Our patient had never had her DNA analysed.

The characteristic histological findings are patognomonic: thin cystic spaces with a corrugated luminal surface, eosinophilic stratum corneum and absence of granular layer. Cysts contain keratin, vellus hairs and sebum (Fig. 2). Cases of malignant degeneration have been described (2).

Palliative medical treatment shows varying rates of success and can involve tetracycline or isotretinoin. For localised inflamed lesions, fistulae, suppurating elements and problematic scar tissue excisional surgery is indicated. Cryo-therapy and CO2-laser evaporation may be used to destroy non-inflamed lesions (6). Palliative treatment of localised inflamed lesions is possible with intralesional triamcinolone injections (3–5 mg/lesion).
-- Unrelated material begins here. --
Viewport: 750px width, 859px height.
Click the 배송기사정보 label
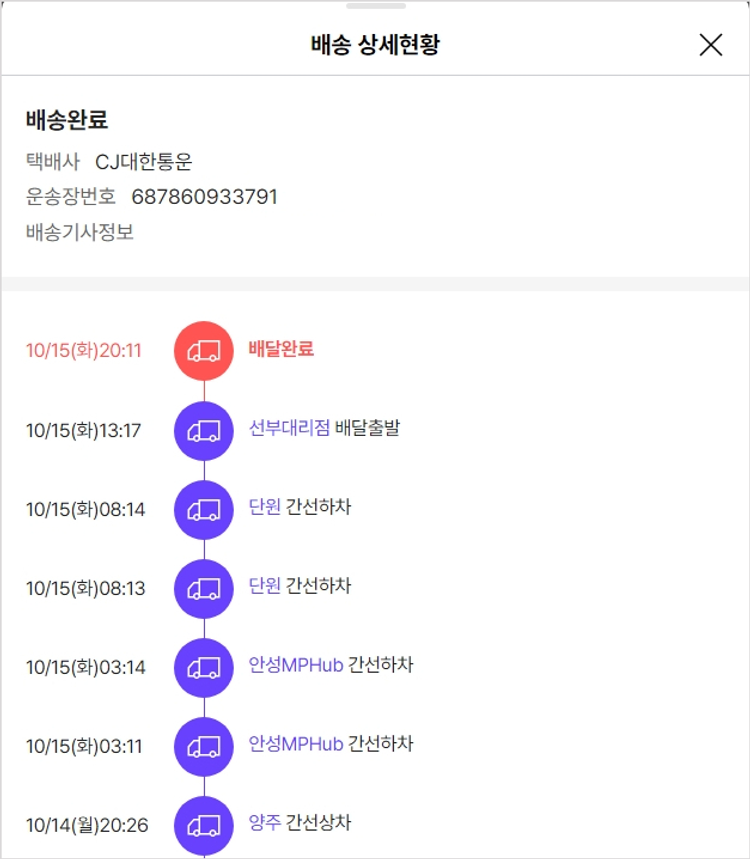[80, 232]
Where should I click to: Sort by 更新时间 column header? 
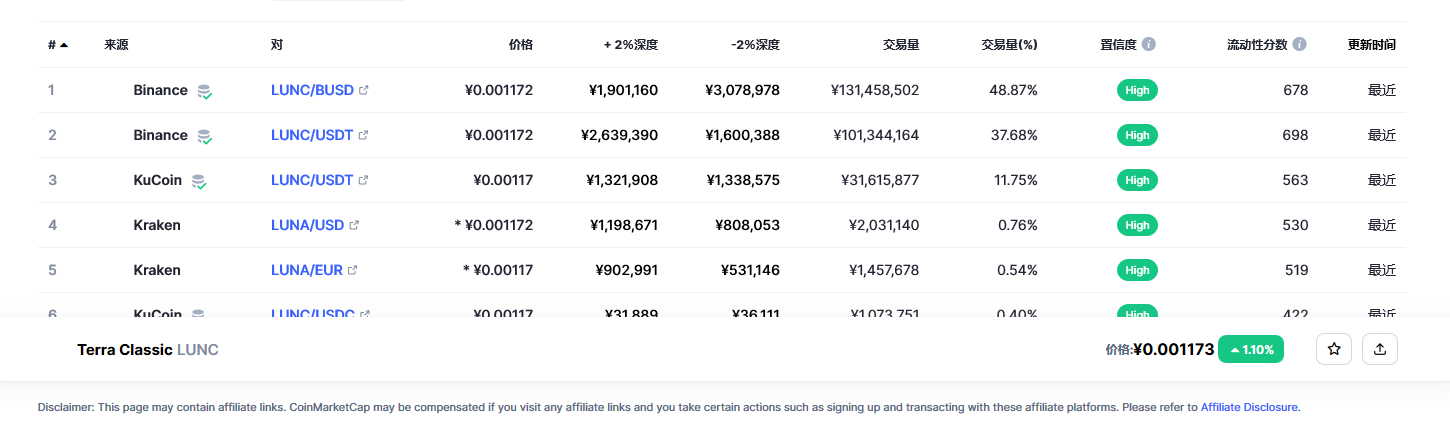(1371, 45)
Fig. 2. Pathognomic histological findings: thin cystic spaces in the dermis. Histopathological examination (A, H&E stain, low power view). Eosinophilic stratum corneum and absence of granular layer. Sebaceous glands within the cyst wall (B, medium power view). Cysts contain keratin, vellus hairs and sebum (C, high power view). H&E-staining.


1. Jamieson WA. Case of numerous cutaneous cysts scattered over the body. Edin Med J 1873; 19: 223–225.
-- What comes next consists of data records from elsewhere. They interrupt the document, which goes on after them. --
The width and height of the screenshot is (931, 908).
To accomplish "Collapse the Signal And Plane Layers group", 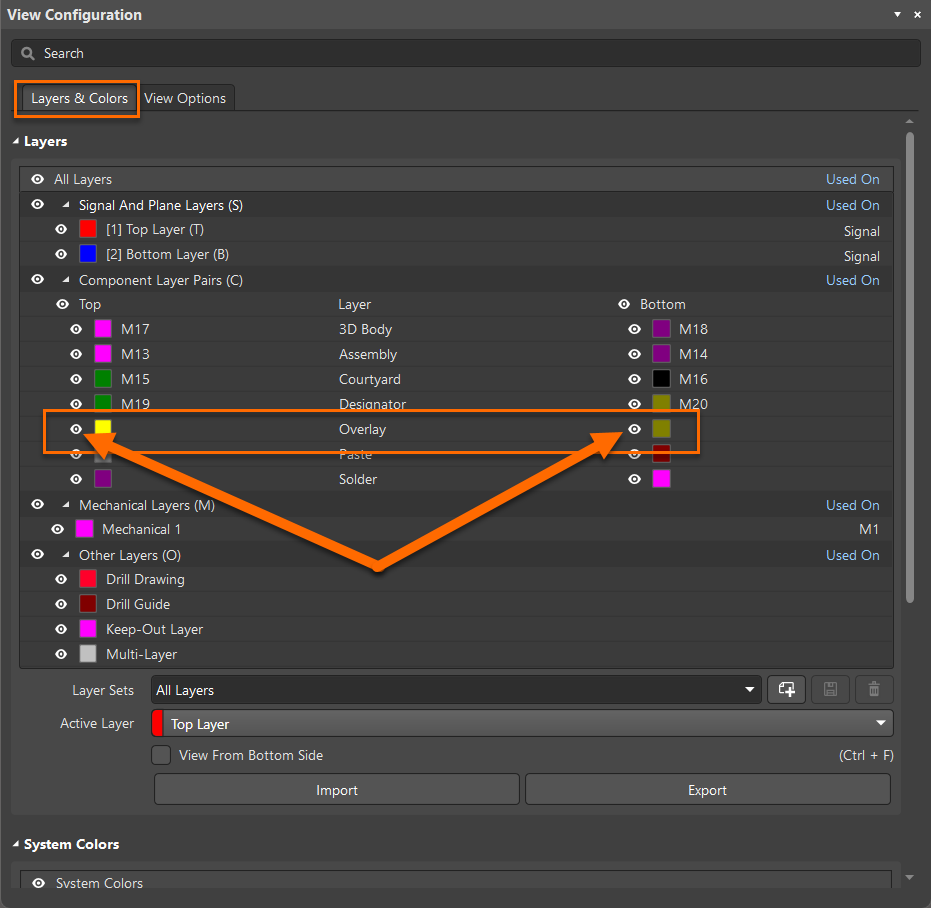I will (x=66, y=205).
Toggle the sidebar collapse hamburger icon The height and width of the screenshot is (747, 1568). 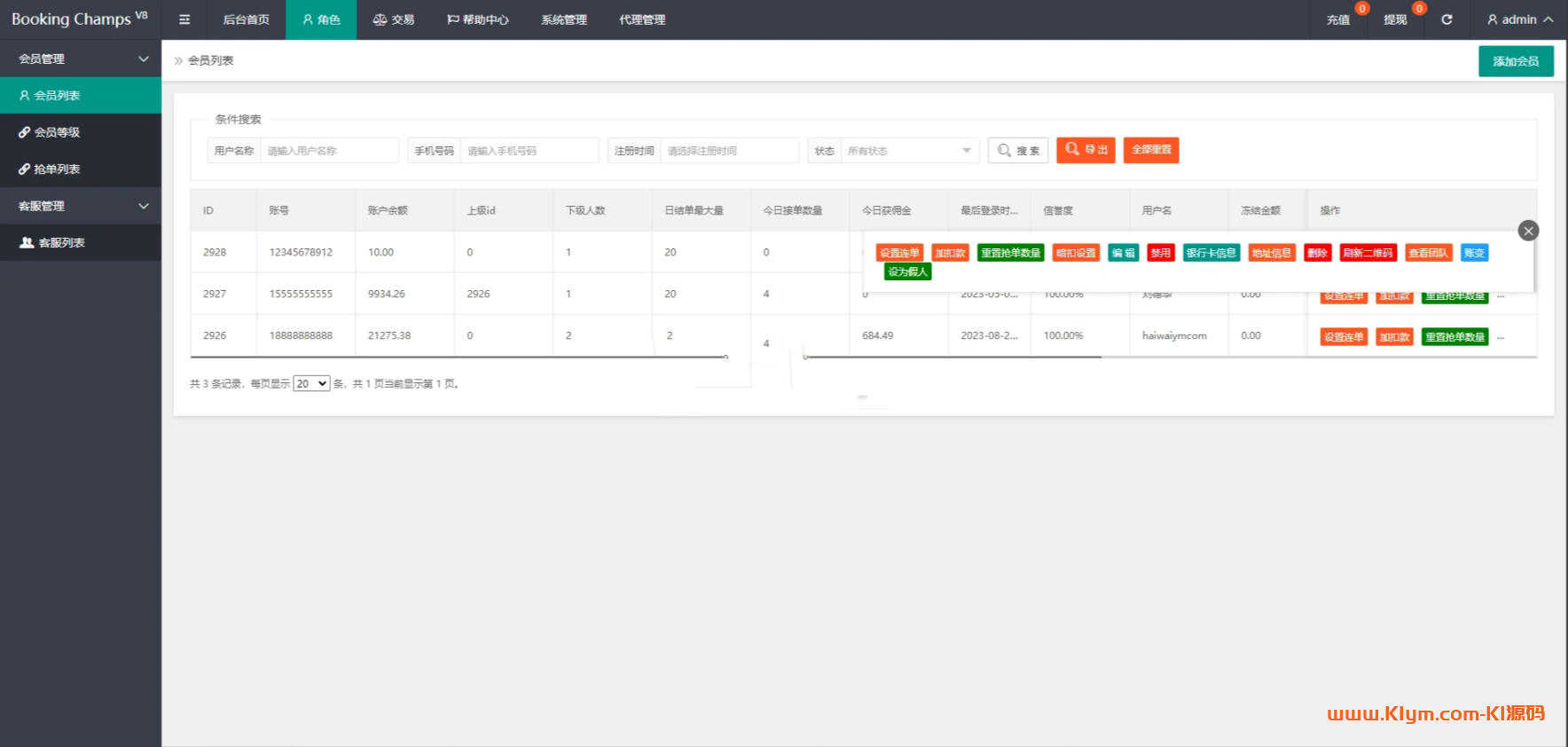pyautogui.click(x=184, y=20)
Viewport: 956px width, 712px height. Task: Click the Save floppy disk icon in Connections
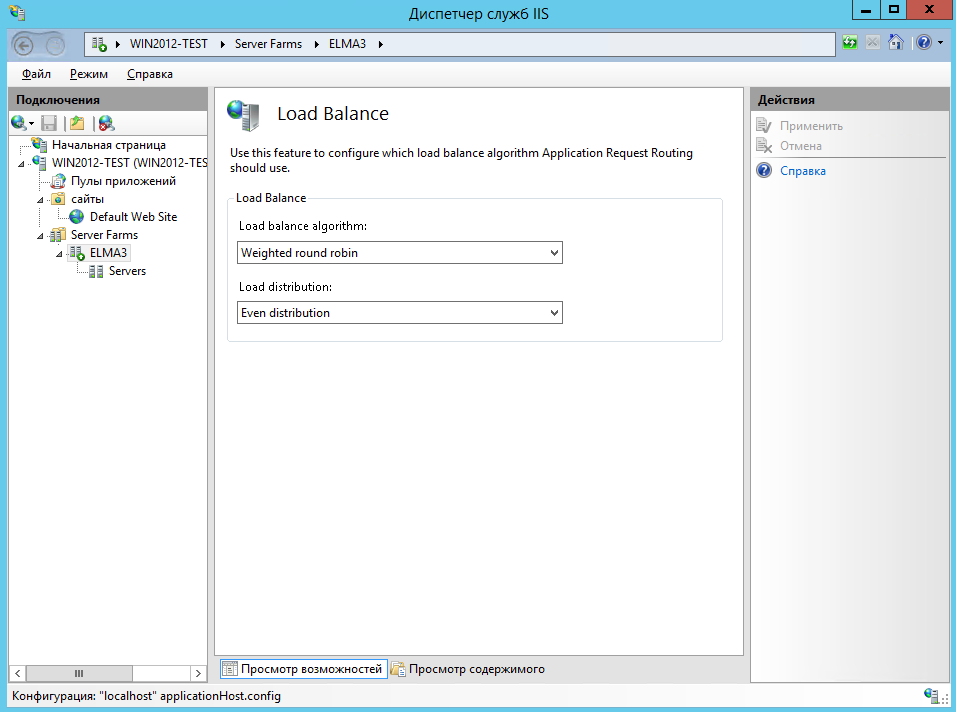coord(49,123)
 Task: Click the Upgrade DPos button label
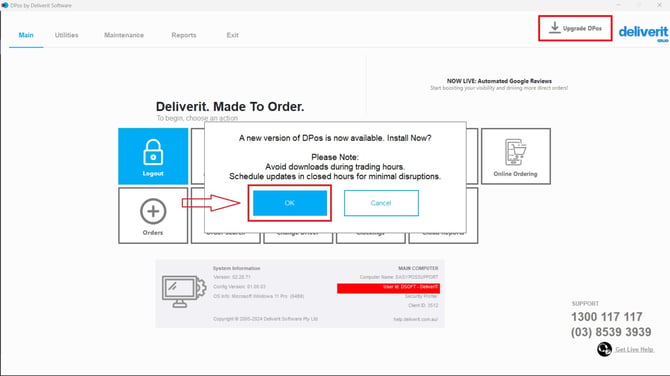click(582, 28)

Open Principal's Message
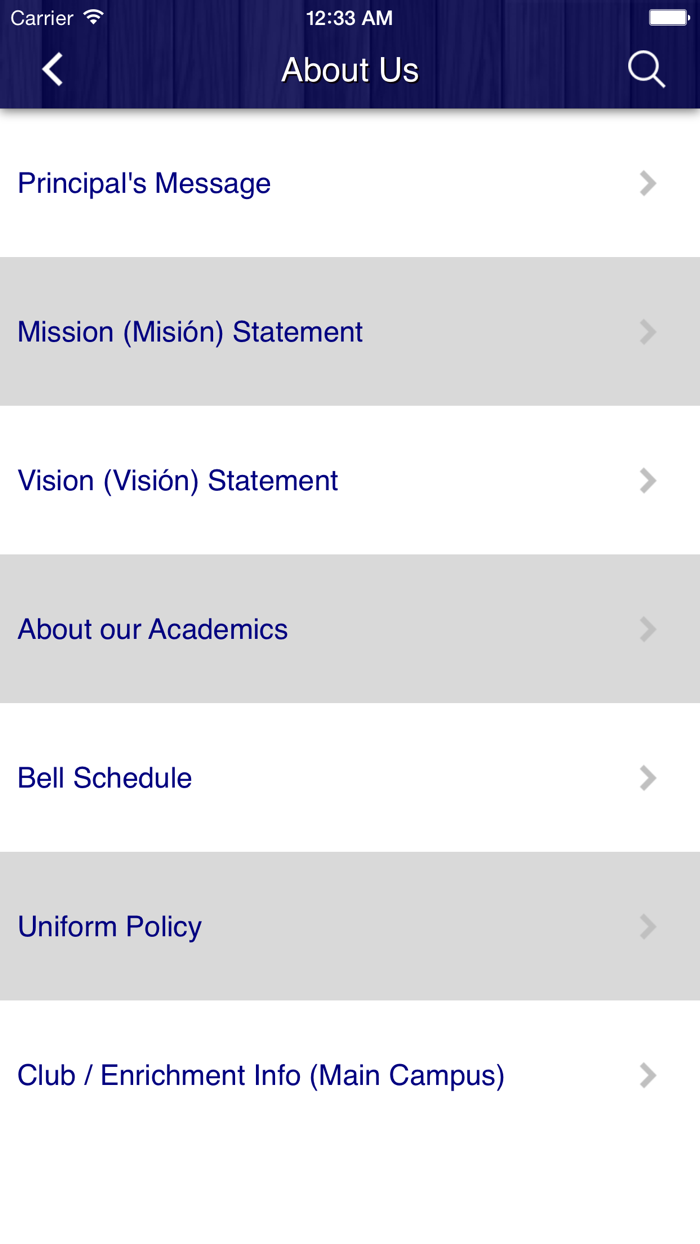pos(145,183)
2. Cho S, Chang S-E, Choi J-H, Sung K-J, Moon K-C, Koh J-K. Clinical and histologic features of 64 cases of steatocystoma multiplex. J Dermatol 2002; 29: 152–156.

3. Kamra HT. Steatocystoma multiplex – a rare genetic disorder: a case report and review of literature. JCDR 2013; 7: 166–168.

4. Covello SP1, Smith FJ, Sillevis Smitt JH, Paller AS, Munro CS, Jonkman MF, et al. Keratin 17 mutations cause either steatocystoma multiplex or pachyonychia congenita type 2. Br J Dermatol 1998; 139: 475–480.

5. Antal AS, Kulichova D, Redler S, Betz RC, Ruzicka T. Steatocystoma multiplex: keratin 17 - the key player? Br J Dermatol 2012; 167: 1395–1397.

6. Krähenbühl A, Eichmann A, Pfaltz M. CO2 laser therapy for steatocystoma multiplex. Dermatology (Basel) Karger Publishers; 1991; 183: 294–296.